Chancellor of the
Exchequer Alistair Darling delivered the
last budget of this parliament at a time
when the focus has shifted slightly from
tackling the recession to how to deal with
the large amounts of debt built up in
doing so. While the economic data over
recent months has been decidedly mixed,
most economists agree a recovery of sorts
is under way for now, although some fear
the economy could slide back into
recession unless a credible plan for
dealing with the budget deficit is
presented. With a general election only
months away, normally a 'giveaway' budget
could be expected, but the state of the
public finances has largely prevented
this.
- Summary of key proposals
- Setting the scene
- VAT and duty
- Income tax
- National Insurance
- Business and enterprise
- Housing and mortgages
- Benefits and working families
- Pensions and retirement
- Company cars
- The environment
Summary of key proposals
- Stamp Duty abolished for first-time
buyers for the next two years on
properties worth up to £250,000. Stamp
Duty on properties worth over £1million
to increase to 5%.
- 50% income tax rate on earnings
above £150,000 and 1% rise in National
Insurance from next April confirmed. No
additional changes to income tax or
National Insurance rates.
- VAT remains at 17.5%. Taxes on
alcohol and tobacco up; planned 3p fuel
duty rise to be introduced in stages.
- One-off reduction in business rates
for small firms from this October.
Doubling of Annual Investment Allowance
for small firms and Capital Gains Tax
relief for entrepreneurs.
- Creation of new body to co-ordinate
business support measures.
- Creation of new investment bank to
fund 'green' projects.
- £94billion in lending agreed from
Lloyds and RBS, with new Credit
Adjudication Service to intervene on
behalf of firms which have been unfairly
denied credit.
- 'Time to pay' scheme, which gives
businesses more time to pay their tax
bills, to be extended for the whole of
the next parliament.

### DATA SHOWN

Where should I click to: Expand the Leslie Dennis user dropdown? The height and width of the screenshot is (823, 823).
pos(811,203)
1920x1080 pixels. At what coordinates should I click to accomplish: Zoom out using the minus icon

### TO-DO LIST
(1) According to the budget summary, what rate does VAT remain at?
(2) Shorten the paragraph of the budget summary that begins "Chancellor of the Exchequer Alistair Darling delivered," keeping its main facts.
(3) Pick up the budget summary after its last line and write the section that comes next.

### THE RESULTS
(1) VAT remains at 17.5%.

(2) Chancellor of the Exchequer Alistair Darling gave the last budget of this parliament as attention moved from fighting the recession to handling the debt built up in doing so. Economic data has been mixed, but most economists agree some recovery is under way, though some fear a slide back into recession without a credible plan for the budget deficit. With a general election months away, a 'giveaway' budget would normally be expected, but the state of the public finances has largely prevented it.

(3)
- 15% increase in number of government
contracts going to small and
medium-sized firms.
- Education or training guarantee for
16 and 17-year-olds, and for under-24s
who have been out of work for more than
six months, to run for another year.
Setting the scene
Mr Darling began by saying that the
government had made "the right calls"
during the recession last year, and that
government borrowing and unemployment were
set to be lower than predicted. He said
the government now needed to support small
and medium-sized businesses.
He said the government had been right
to bail out the banks, saying the Treasury
had already received £8billion from them
in exchange for the support received, in
addition to the £2billion raised from the
one-off bank bonus tax, announced in the
pre-budget report. He said he would
continue to push for an
internationally-agreed tax on the banks,
rather than adopting one unilaterally, as
proposed by the Conservatives.
It was announced that the UK economy
had contracted by 6% during the course of
the recession, which officially ended in
the last quarter of 2009. He stuck to his
prediction of growth of between 1 and 1.5%
during 2010, but revised down his
prediction for 2011 to between 3 and 3.5%,
in line with predictions in the city.
He repeated the government's pledge to
halve the deficit in the next four years
and said borrowing would be around
£167billion this year - lower than the
earlier forecast of £178billion. He said
borrowing would also be lower than
predicted in future years, falling to
£74billion by 2014-15 - £8billion lower
than forecast.
Mr Darling also stuck to his previous
figures of a 2.2% rise in public spending
during 2010-11, before spending started to
be cut back. He said the government had
already identified £11billion of savings,
including keeping public-sector pay
settlements below 1% between 2011 and
2013, and relocating civil service jobs to
less expensive locations outside London.
VAT and duty
The Chancellor made no announcement on
VAT, meaning it remains at 17.5%. The
planned increase in fuel duty, scheduled
for April 2010, will now be staged, going
up by 1p in April, 1p in October and a
final 1p next January.
Tax on tobacco was increased by 1%, and
alcohol duty went up by 2% - although the
duty on cider will see a larger rise of
10%.
Income tax
Income tax rates remained unchanged at
20%, 40% and the new rate of 50% from
April. The thresholds were also unchanged,
meaning real term increases for many
taxpayers.
Mr Darling said the government would
continue to crack down on tax avoidance
and intended to sign more tax disclosure
agreements with other countries, along the
lines of the recent deal with
Liechtenstein. To start with, he revealed
deals with Belize, Grenada and the
Dominican Republic would be signed
shortly.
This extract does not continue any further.